You can now trade GME freely again.
Robinhood is letting users trade all stocks without restrictions again. It’s been just over one week since the app restricted trading of and hid search results for $GME, $AMC and six other “meme stocks” after the Reddit community WallStreetBets caused a $GME gold rush that flipped the stock market upside down.
Rather than uploading a blog post or making an announcement via Twitter, as the company did when it first announced restrictions, Robinhood quietly updated a tab in its help center page that reads “There are currently no temporary limits to increasing your positions.” But the damage is already done. Redditors posting “diamond hands” memes be damned, $GME closed at $63.30 today, a far cry from it’s one-time peak of $483 per share last week — but not too far from the $76.79 per share last Monday that first caused hedge funds to panic.

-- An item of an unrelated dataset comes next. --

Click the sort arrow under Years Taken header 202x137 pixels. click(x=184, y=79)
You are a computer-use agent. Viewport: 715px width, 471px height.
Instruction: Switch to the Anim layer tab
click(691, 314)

In an instant, Robinhood’s public image went from platform of the people to Sheriff of Nottingham as major personalities and mobs of users railed against the app’s decision, which CEO Vladimir Tenev said was done to “protect the firm and protect our customers.” Though many downloaded the app to get in on the feeding frenzy, bumping its overall count to just under 3 million, it was also bombarded with negative reviews. Even Apple deleting thousands of negative reviews on the app’s page wasn’t enough to stop it’s near-perfect 4.7/5 rating from plummeting all the way down to 4.0.

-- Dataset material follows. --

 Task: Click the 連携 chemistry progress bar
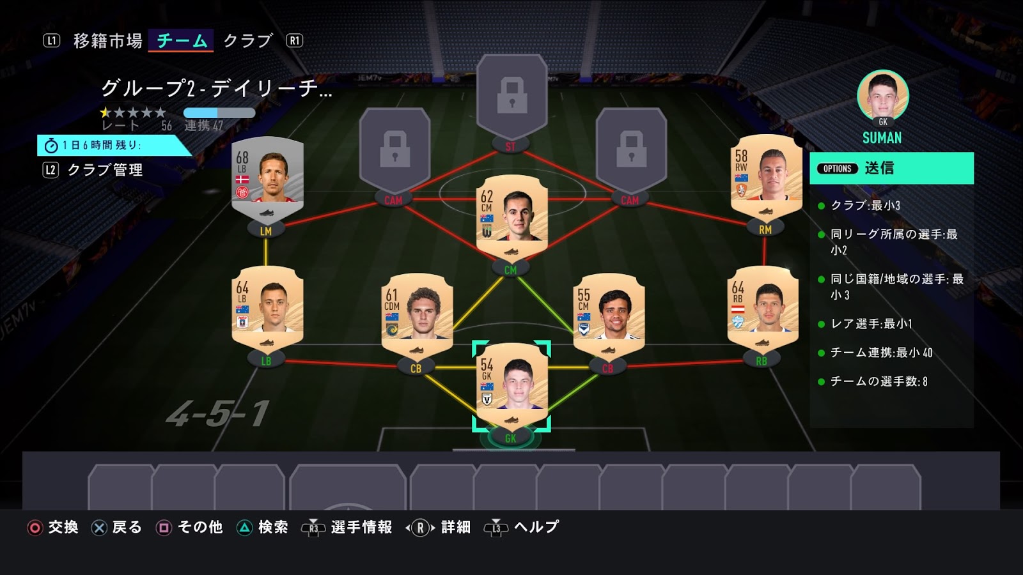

Robinhood wasn’t the only platform to curb trading; TD Ameritrade and Interactive Brokers were among several other apps that blocked or restricted trading of meme stocks but have since restored normal access.
On Twitter, Tenev partially blamed the need for restrictions on the two-day trade settlement period, which causes investors and platforms like Robinhood to take on increased risk. This weekend, Robinhood is running an unfortunately timed ad at the Super Bowl called “We Are All Investors.”